Oprócz kwalifikacji open, na Tatra Trail (15 km i +650m) odbyła się rywalizacja w ramach Trofeo Esteban Olivero Under 23, skierowana do biegaczy w wieku 18-23 lata. Dzięki temu, na tym biegu także pojawili się zagraniczni zawodnicy. Niestety, zdecydowany faworyt Tatra Trail, Marcin Kubica, wywrócił się w okolicy 2 km, naciągnął mięsień dwugłowy i w obawie przed narażeniem się na poważniejszy uraz, zszedł z trasy.

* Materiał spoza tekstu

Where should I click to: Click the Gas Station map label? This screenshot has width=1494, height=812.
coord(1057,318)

Zwycięzcą biegu został Brytyjczyk Finlay Grant, który uzyskał czas o ponad 2 minuty lepszy od zeszłorocznego wyniku zwycięzcy Marcina Kubicy (1:04:44). Drugie miejsce zajął Brytyjczyk Tom Spencer, a trzecie Hiszpan Marcos Villamuera, który jednocześnie wygrał klasyfikację U23 w ramach Trofeo Esteban Olivero.

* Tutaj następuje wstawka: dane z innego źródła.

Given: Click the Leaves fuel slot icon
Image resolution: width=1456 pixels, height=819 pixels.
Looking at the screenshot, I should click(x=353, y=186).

TOP3 Tatra Trail – mężczyźni
W rywalizacji kobiet wszystko wskazywało na to, że o zwycięstwo powalczą Iwona Januszyk i Patrycja Stanek. I niespodzianek nie było. Iwona Januszyk obroniła zwycięstwo z 2024 r. i znacznie poprawiła swój zeszłoroczny czas z 1:22:24 na 1:18:19. Patrycja Stanek dobiegła na drugiej pozycji, niecałą minutę za zwyciężczynią. Trzecie miejsce zajęła Andżelika Szyszka.
TOP3 Tatra Trail – kobiety
Orava Trail również burzowa
Bieg na dystansie 36 km i +1570 m przewyższenia prowadzący z Twardoszyna na Słowacji również nie ustrzegł się burzowej aury i również został przerwany w trakcie, ale 15 osób zdążyło przebiec całą trasę. Zwyciężył Słowak Pavol Orolin, drugi był Gabriel Kuropatwa, a trzeci Paweł Śliwka.

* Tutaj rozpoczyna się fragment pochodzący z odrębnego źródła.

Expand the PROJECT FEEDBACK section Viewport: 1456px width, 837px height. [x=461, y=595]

TOP3 Orava Trail – mężczyźni
W rywalizacji kobiet zwyciężyła Czeszka Karolina Fuksova. Druga była Agata Michałowska, a trzecia Natalia Gruchała.
TOP3 Orava Trail – kobiety
Podczas festiwalu Tatra Skymarathon odbył się również bieg na dystansie 4 km Mini Tatra Sky. Pełne wyniki z wszystkich biegów znajdują się tutaj.
Transmisja live
Dzięki współpracy bieganie.pl z Tatra Skymarathon, pokazaliśmy Wam przebieg rywalizacji na transmisji live na YouTube, do której odtworzenia Was zachęcamy. Zobaczycie na niej ujęcia z trasy, dzięki naszym reporterom, którzy wyruszyli na Kopę Kondracką i Starorobociański. Posłuchacie wywiadów z elitą zawodników nagranych dzień przed zawodami oraz wywiadów bezpośrednio z mety. Prawie 5 godzin merytorycznej transmisji.
Afterparty i folklor
Niezwykłego kolorytu i uroku dodaje imprezie pielęgnowany przez organizatorów góralski folklor. Podczas prezentacji elity i startu biegów muzycy grali na trombitach. Zwyciężczyni każdego biegu dostawała góralską chustę i wianek z prawdziwych kwiatów, a zwycięzcy góralskie kapelusze. Na zakończenie imprezy odbył się koncert folkowej artystki Diiya. Małe rzeczy, ale ich suma tworzy niesamowicie klimatyczną imprezę.
Niezapomniane i wyjątkowe było także afterparty. W sobotni wieczór, po wspomnianym koncercie, rozpoczęła się impreza z DJ. Tłum biegaczy tańczył na Siwej Polanie. Imprezie towarzyszyło także ognisko, podczas którego każdy mógł upiec sobie kiełbaskę i oscypka. W afterparty brało udział wielu biegaczy z zagranicy, a najlepiej bawił się chyba Martin Nilsson, zwycięzca Tatra Skymarathon! 😉
To wszystko, od piątkowego popołudnia do sobotnich godzin nocnych, stworzyło niesamowicie klimatyczną imprezę, na którą chce się wracać. Organizatorzy zadbali o najmniejszy szczegół, a biegacze bardzo to doceniają.